Data from the European Union statistics office shows the European Union economy expanded by 2.5% in 2017, its strongest performance since 2007 and the start of the financial crisis.
The bloc of 28 countries put in a strong performance in the final quarter of the year, growing 0.6%, mainly driven by good economic results from Germany, Spain and France.
The data from Eurostat showed that Europe's largest economies performed well in the final quarter of 2017.
France likewise extended by 0.6%, while Spanish development was a step more grounded at 0.7%. The figures were published by Eurostat, filling out estimates published at the end of January 2018 which were based on more limited data.
Germany, Europe's biggest economy, recorded a full-year growth of 2.2 percent which translated into a calendar-adjusted 2.5 percent, the highest since 2011, according to the country's Federal Statistics Office.

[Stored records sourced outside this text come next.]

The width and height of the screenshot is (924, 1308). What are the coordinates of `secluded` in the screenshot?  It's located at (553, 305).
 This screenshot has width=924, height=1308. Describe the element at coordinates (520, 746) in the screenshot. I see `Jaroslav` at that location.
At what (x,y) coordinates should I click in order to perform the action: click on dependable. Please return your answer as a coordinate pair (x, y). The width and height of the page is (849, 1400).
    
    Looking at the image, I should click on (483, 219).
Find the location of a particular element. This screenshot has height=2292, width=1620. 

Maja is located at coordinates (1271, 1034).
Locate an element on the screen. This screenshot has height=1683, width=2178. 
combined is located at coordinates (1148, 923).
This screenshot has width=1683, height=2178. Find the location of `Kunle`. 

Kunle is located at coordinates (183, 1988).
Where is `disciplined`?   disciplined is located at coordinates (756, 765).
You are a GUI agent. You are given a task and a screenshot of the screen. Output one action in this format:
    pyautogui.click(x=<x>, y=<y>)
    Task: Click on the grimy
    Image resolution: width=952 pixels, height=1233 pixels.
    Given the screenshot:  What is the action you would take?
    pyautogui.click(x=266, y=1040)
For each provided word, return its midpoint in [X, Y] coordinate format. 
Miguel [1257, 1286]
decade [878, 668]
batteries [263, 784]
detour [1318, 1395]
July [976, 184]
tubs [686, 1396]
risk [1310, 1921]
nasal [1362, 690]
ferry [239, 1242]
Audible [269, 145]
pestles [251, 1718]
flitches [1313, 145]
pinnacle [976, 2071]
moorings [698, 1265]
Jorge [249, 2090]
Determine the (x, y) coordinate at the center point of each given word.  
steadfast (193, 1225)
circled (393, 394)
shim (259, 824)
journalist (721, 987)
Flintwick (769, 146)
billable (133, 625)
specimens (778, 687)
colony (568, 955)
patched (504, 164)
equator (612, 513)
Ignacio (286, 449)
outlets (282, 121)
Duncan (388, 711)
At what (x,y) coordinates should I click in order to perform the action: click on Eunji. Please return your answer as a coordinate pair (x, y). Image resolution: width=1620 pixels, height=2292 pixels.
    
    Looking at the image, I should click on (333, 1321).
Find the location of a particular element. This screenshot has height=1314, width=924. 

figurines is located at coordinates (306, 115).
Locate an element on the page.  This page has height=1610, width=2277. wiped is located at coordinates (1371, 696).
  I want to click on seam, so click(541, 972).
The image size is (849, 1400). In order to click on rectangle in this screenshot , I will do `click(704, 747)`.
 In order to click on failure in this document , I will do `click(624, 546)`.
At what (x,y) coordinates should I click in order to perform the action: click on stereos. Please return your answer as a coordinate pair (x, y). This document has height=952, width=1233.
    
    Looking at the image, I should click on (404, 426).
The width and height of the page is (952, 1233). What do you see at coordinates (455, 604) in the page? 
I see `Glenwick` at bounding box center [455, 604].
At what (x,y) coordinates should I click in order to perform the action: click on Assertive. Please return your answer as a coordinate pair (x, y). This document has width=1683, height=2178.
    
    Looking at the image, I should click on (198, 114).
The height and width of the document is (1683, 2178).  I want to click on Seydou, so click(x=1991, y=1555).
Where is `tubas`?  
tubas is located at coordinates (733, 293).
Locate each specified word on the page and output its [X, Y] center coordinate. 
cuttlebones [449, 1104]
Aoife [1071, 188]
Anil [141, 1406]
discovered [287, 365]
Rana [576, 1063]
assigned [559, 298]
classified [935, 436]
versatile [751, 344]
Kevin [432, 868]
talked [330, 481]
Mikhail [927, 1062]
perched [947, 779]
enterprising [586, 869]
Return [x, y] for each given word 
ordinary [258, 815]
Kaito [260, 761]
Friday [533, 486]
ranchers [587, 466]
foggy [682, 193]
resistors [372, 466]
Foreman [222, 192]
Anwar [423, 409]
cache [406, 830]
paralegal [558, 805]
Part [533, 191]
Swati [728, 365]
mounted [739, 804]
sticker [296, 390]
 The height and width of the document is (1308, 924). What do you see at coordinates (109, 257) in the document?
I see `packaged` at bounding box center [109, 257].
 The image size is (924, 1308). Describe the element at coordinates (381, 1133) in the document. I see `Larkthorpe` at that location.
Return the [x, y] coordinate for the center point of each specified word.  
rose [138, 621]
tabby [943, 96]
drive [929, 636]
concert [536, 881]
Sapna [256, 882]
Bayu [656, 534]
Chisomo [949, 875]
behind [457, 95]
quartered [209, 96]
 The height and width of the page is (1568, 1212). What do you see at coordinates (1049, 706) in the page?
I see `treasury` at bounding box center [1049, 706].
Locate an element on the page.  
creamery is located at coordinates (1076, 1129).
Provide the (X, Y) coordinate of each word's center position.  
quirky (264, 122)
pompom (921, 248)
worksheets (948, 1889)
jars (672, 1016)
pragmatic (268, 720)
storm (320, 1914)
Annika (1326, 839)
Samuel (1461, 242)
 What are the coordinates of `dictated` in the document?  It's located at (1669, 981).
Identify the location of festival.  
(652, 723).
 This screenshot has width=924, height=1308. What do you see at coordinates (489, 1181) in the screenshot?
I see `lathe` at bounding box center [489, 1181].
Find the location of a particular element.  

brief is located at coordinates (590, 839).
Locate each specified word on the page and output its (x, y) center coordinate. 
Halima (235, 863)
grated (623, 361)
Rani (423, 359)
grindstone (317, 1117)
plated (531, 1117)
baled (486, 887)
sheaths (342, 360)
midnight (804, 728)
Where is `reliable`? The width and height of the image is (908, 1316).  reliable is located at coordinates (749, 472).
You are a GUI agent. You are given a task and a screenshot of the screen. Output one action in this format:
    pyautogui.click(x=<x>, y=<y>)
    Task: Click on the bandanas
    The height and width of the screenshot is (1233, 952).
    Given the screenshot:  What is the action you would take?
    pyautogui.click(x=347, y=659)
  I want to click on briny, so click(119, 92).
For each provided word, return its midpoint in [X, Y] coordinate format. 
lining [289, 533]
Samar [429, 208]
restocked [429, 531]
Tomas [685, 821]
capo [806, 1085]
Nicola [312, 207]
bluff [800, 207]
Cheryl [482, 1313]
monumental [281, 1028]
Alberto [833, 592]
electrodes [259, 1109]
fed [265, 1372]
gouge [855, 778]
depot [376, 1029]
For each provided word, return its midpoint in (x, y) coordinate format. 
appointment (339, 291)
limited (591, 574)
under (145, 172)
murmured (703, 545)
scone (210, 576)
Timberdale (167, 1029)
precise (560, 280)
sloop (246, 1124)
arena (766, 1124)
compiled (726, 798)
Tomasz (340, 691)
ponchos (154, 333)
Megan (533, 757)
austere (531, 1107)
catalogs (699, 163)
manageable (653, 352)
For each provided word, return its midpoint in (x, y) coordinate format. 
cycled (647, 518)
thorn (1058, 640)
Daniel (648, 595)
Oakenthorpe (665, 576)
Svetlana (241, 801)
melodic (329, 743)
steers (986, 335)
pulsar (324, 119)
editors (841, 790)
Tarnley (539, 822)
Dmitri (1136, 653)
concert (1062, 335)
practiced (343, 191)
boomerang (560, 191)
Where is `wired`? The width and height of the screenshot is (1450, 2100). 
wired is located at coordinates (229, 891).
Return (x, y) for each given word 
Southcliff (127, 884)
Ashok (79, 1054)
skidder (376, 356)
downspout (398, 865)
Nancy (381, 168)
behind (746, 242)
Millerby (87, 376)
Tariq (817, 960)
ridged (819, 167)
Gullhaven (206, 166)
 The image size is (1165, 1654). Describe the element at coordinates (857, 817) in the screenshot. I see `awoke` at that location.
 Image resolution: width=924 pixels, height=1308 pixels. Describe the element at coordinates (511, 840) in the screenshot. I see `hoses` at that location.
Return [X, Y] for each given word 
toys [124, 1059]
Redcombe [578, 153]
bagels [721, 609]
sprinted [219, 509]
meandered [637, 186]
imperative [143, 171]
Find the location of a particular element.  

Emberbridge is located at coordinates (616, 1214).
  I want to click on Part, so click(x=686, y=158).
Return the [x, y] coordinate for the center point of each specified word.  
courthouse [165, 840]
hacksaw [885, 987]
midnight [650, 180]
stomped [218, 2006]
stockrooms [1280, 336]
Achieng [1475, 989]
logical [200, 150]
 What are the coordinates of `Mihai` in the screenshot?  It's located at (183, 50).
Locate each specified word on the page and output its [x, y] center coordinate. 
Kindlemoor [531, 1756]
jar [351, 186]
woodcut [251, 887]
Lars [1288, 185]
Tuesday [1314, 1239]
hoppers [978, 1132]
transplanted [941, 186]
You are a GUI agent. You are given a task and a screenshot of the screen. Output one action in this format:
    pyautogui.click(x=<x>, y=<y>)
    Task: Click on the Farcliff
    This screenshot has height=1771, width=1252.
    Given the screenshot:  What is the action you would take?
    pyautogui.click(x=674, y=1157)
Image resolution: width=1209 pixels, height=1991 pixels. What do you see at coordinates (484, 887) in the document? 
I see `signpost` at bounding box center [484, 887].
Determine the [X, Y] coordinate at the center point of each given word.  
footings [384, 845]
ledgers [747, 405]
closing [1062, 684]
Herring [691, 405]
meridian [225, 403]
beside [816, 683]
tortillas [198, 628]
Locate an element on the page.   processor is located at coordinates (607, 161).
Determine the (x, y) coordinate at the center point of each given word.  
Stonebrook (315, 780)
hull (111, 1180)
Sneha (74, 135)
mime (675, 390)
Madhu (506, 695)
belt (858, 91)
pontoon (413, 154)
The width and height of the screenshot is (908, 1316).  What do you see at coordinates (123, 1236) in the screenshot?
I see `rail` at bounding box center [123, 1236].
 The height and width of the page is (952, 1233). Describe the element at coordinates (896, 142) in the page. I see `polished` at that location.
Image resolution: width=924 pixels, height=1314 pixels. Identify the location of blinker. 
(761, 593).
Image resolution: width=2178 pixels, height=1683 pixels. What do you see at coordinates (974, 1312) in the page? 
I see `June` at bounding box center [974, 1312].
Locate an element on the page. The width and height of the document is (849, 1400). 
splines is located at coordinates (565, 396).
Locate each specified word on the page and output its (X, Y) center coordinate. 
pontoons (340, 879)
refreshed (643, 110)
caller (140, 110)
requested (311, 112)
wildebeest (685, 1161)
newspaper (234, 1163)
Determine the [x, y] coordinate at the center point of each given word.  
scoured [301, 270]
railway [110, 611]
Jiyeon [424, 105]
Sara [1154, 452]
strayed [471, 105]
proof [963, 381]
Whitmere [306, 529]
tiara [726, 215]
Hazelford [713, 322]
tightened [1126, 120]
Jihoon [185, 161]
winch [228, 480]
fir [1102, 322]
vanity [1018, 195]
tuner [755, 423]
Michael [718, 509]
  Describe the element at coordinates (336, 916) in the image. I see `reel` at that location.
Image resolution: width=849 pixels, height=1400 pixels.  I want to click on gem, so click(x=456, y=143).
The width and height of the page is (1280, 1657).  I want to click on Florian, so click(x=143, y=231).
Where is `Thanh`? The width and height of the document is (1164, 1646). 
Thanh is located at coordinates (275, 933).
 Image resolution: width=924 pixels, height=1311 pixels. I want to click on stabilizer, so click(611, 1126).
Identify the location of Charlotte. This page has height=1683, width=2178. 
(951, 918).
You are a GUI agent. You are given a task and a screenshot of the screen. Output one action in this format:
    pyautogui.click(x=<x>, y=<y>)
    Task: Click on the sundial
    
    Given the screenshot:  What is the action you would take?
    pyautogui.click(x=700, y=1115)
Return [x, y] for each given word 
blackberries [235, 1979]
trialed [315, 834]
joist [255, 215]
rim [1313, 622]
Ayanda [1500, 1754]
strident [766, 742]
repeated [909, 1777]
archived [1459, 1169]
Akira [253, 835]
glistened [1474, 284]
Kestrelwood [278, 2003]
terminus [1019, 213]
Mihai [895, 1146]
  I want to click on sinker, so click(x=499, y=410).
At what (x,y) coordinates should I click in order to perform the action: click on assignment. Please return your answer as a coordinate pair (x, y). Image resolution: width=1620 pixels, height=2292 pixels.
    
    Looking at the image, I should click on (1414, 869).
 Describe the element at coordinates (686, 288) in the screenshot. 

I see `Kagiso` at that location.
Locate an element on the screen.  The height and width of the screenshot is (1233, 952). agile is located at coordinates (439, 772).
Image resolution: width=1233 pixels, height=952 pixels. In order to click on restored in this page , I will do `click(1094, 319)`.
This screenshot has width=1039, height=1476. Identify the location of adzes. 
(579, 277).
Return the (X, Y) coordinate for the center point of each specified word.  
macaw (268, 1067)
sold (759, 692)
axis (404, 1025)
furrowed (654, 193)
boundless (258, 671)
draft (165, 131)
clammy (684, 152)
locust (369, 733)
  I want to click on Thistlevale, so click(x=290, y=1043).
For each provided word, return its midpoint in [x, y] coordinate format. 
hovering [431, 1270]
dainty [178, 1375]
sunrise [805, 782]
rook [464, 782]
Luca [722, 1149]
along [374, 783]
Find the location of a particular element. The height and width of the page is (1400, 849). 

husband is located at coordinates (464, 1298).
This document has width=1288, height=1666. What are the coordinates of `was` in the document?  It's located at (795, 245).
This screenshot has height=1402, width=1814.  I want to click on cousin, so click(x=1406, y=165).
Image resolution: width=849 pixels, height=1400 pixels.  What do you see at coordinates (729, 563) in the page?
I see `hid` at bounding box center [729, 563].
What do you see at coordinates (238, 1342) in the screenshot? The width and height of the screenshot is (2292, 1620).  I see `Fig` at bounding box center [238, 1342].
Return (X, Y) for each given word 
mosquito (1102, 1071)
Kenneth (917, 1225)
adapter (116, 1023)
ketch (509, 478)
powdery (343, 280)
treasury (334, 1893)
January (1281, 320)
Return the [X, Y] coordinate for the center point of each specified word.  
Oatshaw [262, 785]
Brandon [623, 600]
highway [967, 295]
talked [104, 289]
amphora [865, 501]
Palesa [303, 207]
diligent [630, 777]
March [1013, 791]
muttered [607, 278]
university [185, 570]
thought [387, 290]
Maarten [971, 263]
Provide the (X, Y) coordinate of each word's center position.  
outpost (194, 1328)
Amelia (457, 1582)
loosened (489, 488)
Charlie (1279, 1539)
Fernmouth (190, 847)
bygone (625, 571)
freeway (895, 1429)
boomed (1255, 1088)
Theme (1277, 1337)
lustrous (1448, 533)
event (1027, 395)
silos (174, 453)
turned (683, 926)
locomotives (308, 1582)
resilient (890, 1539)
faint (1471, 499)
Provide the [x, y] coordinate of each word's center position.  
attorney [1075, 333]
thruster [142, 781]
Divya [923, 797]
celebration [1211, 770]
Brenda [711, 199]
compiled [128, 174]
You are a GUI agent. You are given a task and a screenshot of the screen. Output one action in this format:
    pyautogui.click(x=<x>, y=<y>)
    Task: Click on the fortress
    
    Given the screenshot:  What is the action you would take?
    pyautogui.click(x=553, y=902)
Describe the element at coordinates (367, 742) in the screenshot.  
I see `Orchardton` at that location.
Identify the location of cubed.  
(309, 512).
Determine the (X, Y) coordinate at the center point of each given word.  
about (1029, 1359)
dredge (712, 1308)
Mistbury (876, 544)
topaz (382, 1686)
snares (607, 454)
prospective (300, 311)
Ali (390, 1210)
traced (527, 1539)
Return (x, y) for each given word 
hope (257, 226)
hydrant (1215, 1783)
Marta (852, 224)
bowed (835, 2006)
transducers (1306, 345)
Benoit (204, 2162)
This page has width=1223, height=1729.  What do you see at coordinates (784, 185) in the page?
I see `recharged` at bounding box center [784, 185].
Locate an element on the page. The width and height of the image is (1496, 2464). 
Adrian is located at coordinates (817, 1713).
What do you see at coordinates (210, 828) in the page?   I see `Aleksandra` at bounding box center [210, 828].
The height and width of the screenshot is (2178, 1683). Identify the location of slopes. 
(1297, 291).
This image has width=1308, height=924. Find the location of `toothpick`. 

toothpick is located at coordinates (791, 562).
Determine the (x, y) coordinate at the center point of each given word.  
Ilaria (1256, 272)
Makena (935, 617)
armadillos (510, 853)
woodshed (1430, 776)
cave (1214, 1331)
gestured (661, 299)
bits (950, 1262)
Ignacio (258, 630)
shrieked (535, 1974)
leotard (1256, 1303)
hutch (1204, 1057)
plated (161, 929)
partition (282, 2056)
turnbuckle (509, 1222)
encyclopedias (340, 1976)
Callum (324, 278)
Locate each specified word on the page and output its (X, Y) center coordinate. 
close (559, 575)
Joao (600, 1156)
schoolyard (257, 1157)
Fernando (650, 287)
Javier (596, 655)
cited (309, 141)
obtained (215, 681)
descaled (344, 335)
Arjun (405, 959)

GDP grew 2.5% in 2017, with economies of Eastern European countries such as Bulgaria and Slovakia doing particularly well.
Speaking to the BBC, Investec economist Ryan Djajasaputra attributed the strength of the Eurozone to the European Central Bank's stimulus policies, which have brought down the cost of borrowing in recent years.
Furthermore, he said certainty had been hitting record levels since the emergency years in the eurozone and joblessness was down to pre-emergency levels.
Standard Chartered chief economist Europe Sarah Hewin told the BBC, "Activity is being supported by strong global growth, which is helping European exporters". Confidence and employment levels are also recovering to pre-financial crisis levels.